Time Asia has an article on the question of whether China’s economy is “superheating” titled Too Much Too Soon? It profiles a car manufacturer in Xian that was a state-owned artillery shell plant just a few years ago. The article goes on to discuss the general rapid growth in Chinese manufacturing, and then sounds the ominous chords of overproduction followed by recession:
The danger, however, is that the government will let the pressure build until the economy is so saturated with excess goods that banks must cut off credit abruptly, pushing the economy into recession. Economies always look and feel great when credit is easy and factories are coming on-line and new developments are in the works. But at some point, all those washing machines, apartments and automobiles have to be converted back into currency. The question hovering over China's economy now: Are there really enough buyers out there?
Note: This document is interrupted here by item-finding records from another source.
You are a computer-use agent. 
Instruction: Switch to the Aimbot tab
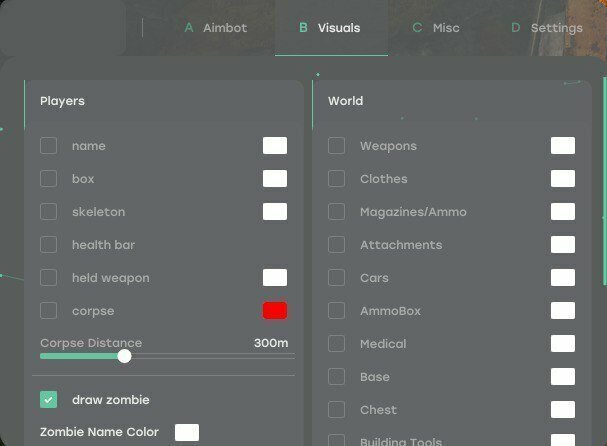[x=216, y=28]
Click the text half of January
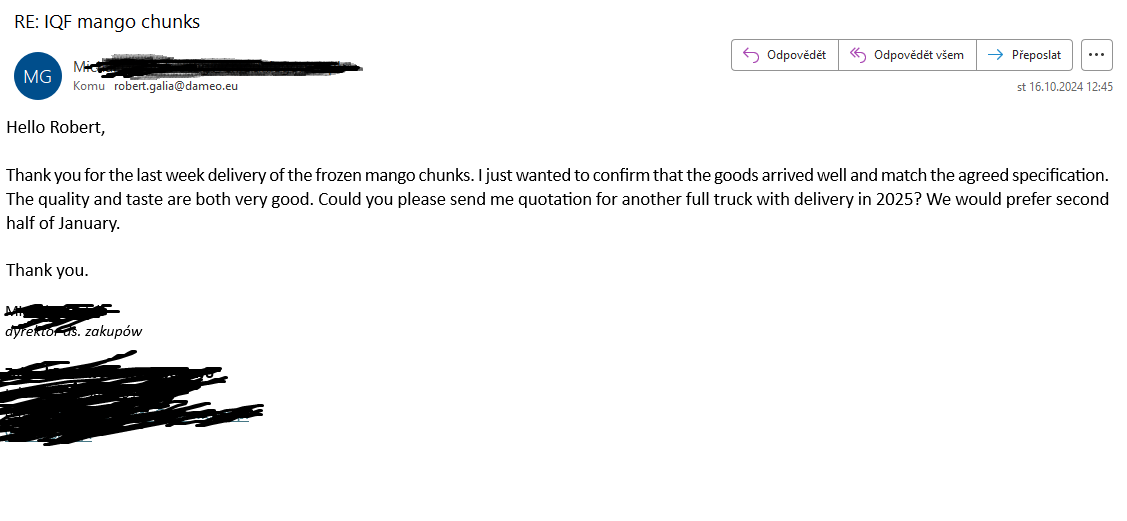The width and height of the screenshot is (1127, 521). pyautogui.click(x=63, y=223)
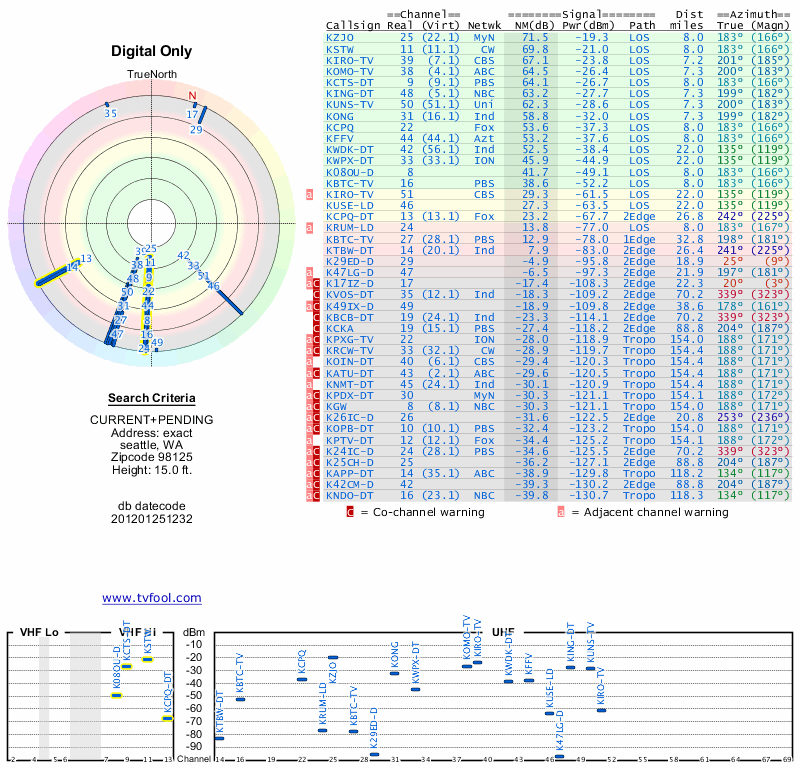800x768 pixels.
Task: Click channel 46 label on radar plot
Action: coord(213,286)
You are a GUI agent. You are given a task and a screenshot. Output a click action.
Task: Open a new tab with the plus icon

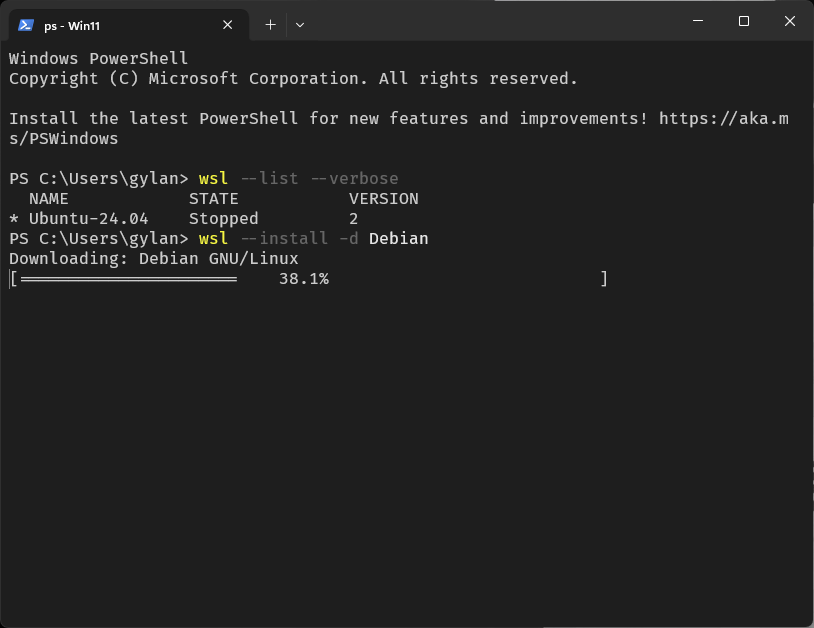(270, 25)
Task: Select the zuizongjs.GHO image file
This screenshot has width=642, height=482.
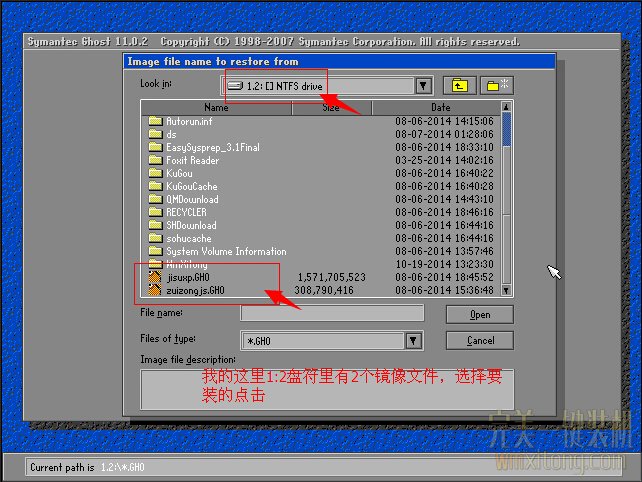Action: 195,290
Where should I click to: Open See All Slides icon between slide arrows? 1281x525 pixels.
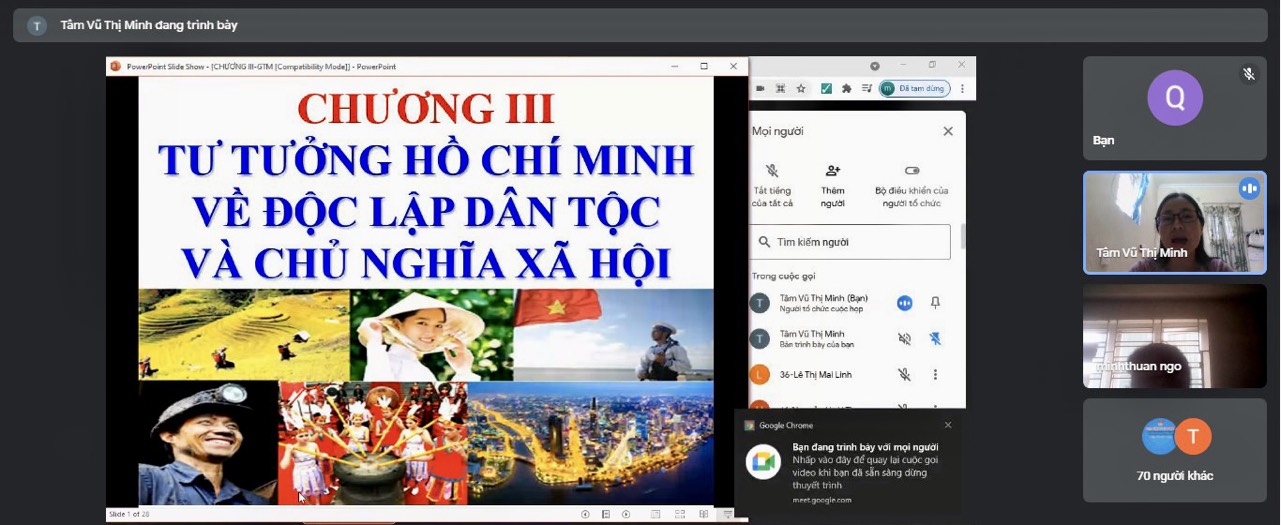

There’s no question that’s the right question. Over the last 25 years of reform, China has faced a series of qualitative thresholds: privatizing agriculture, separating large state-owned enterprises from the state structure organizationally, smothering the role of communist ideology in society, allowing the internet to blossom with only minimal party controls … the list goes on and on. Up to now, meeting pent-up demand and investing generations of stored capital has been the easy route: once the market switch was turned on, the process ran swiftly, and with it came a cascade of progress on many levels throughout the country.
As the Time Asia article points out, though, the question of what happens when China’s manufacturing economy meets its first equilibrium point with domestic demand isn’t just a Chinese issue, it’s an issue for the whole world, because China has become the whole world’s factory. When a major sector of Chinese manufacturing comes close to meeting China’s domestic demand, the excess will either go abroad, or there will be a recession in China.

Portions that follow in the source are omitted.